→ **What this exercise asks**
A. Do the following statements agree with the lexer thread? (i) Flex-generated scanners always select the shortest match. (ii) When more than one pattern can apply, the first one is selected. (iii) Alphanumeric characters must be quoted in a flex pattern. Answer yes or no for each, quoting the deciding words.
B. Retype the lexer thread between "to elaborate, in" and "work around this?", inclusive, without changing a character.

→ **Text segment**
Reputation: 45
Im using a lexer that needs to be able to identify the difference between a named variable and a keyword.
to elaborate, in my .l file I have some definitions like
"QUIT" {return QUIT;}
"AND" {return AND;}
"XOR" {return XOR;}
and also I have the definition of a name(for a variable)
[a-zA-Z][a-zA-Z0-9]* {memcpy(yylval.name, yytext, strlen(yytext) + 1); return NAME;}
My issue is that my keywords, like QUIT, AND, XOR each satisfy the rule for NAME, leaving me with the issue of ambiguity.
How do I work around this?
Upvotes: 0
Views: 62
Reputation: 241731
Put the keywords first.
Flex-generated scanners always select the longest match; if more than one pattern can apply, the first one is selected. So if you have:
QUIT {return QUIT;}
AND {return AND;}
XOR {return XOR;}
[a-zA-Z][a-zA-Z0-9]* { memcpy(yylval.name, yytext, yyleng + 1); return NAME; }
[[:space:]]+ /* Ignore */
and your input is:
QUITAND QUIT AND
then your scanner will return three tokens: NAME
, QUIT
, AND
. If you had put the NAME
pattern first, then you'd get three NAME
tokens. (There is no need to quote alphanumeric characters in a flex pattern. The things which need to be quoted are regex operators.)

→ **Information supplied**
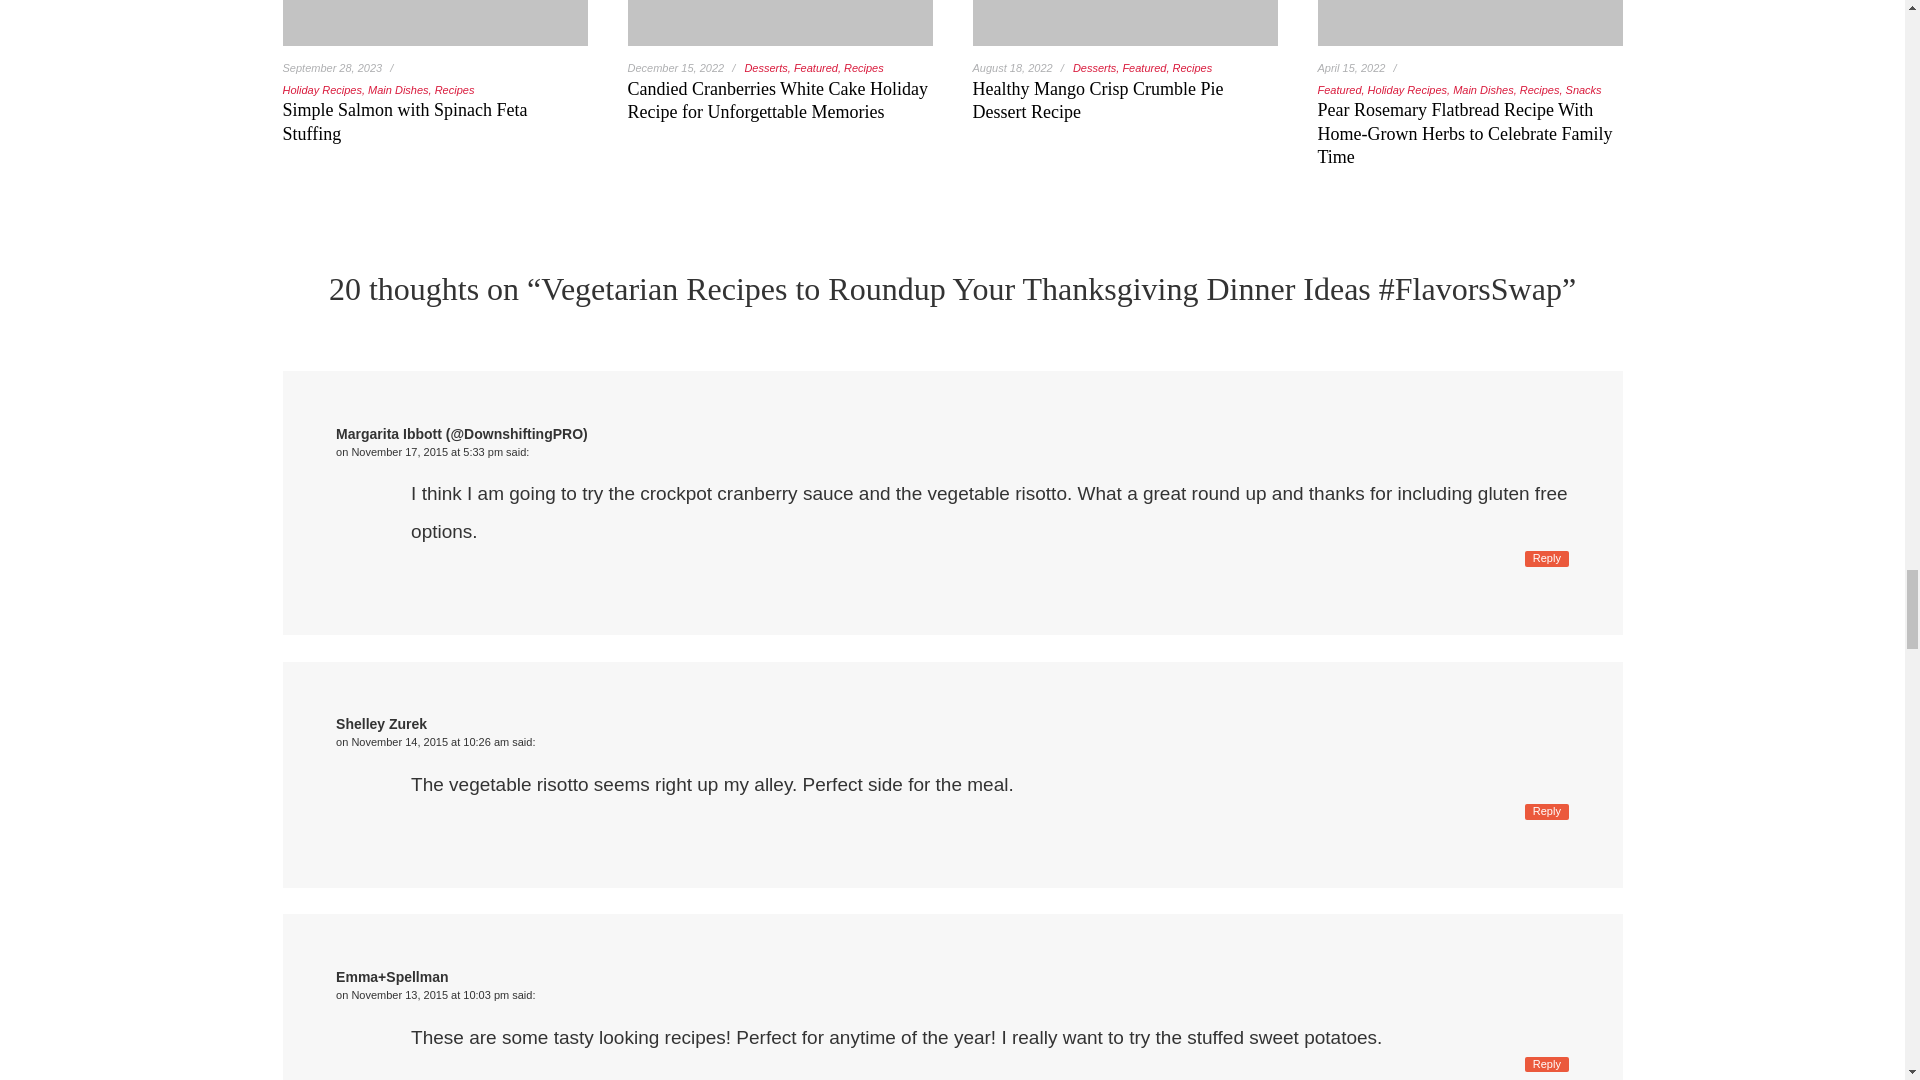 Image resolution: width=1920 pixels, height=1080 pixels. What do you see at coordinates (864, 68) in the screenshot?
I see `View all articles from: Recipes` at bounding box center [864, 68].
--
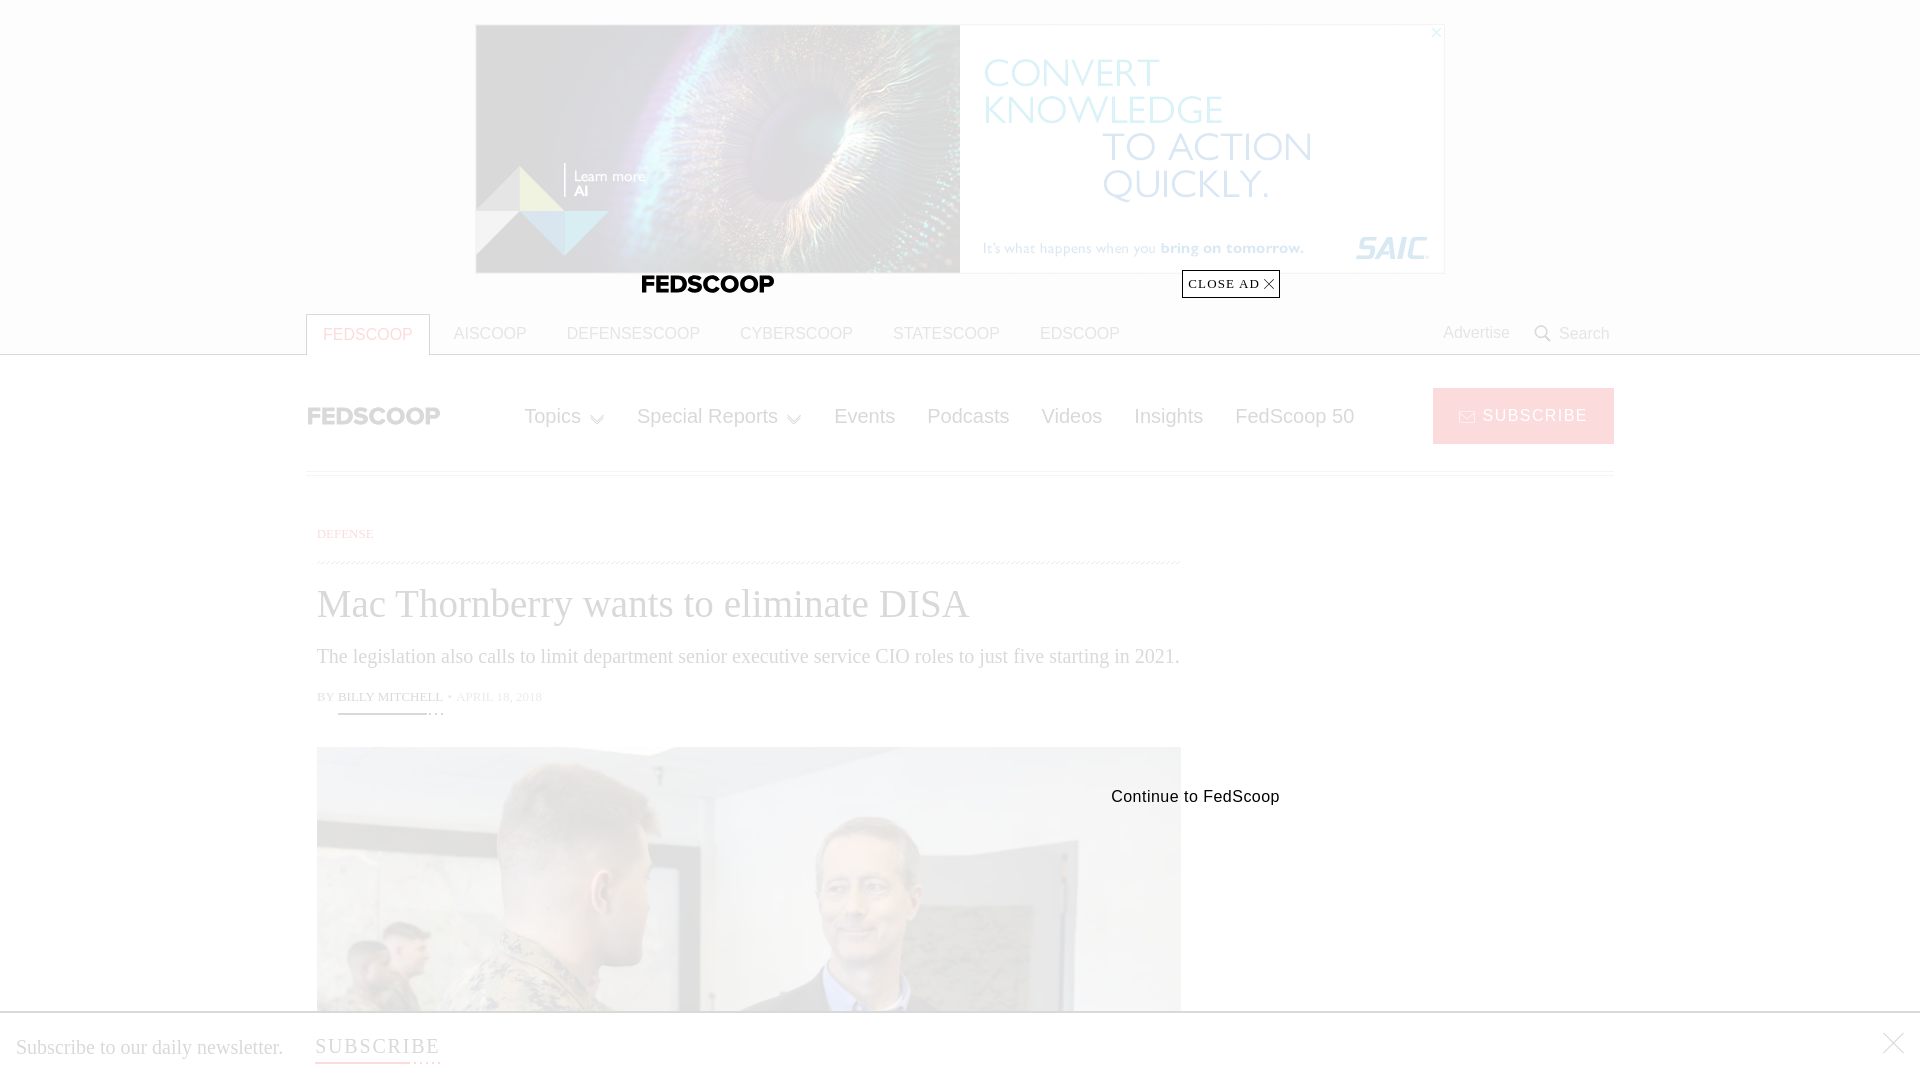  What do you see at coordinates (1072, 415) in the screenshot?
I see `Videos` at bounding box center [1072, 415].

→ **Answers to the exercise**
A.
(i) No: "Flex-generated scanners always select the longest match"
(ii) Yes: "if more than one pattern can apply, the first one is selected"
(iii) No: "There is no need to quote alphanumeric characters in a flex pattern."

B.
to elaborate, in my .l file I have some definitions like
"QUIT" {return QUIT;}
"AND" {return AND;}
"XOR" {return XOR;}
and also I have the definition of a name(for a variable)
[a-zA-Z][a-zA-Z0-9]* {memcpy(yylval.name, yytext, strlen(yytext) + 1); return NAME;}
My issue is that my keywords, like QUIT, AND, XOR each satisfy the rule for NAME, leaving me with the issue of ambiguity.
How do I work around this?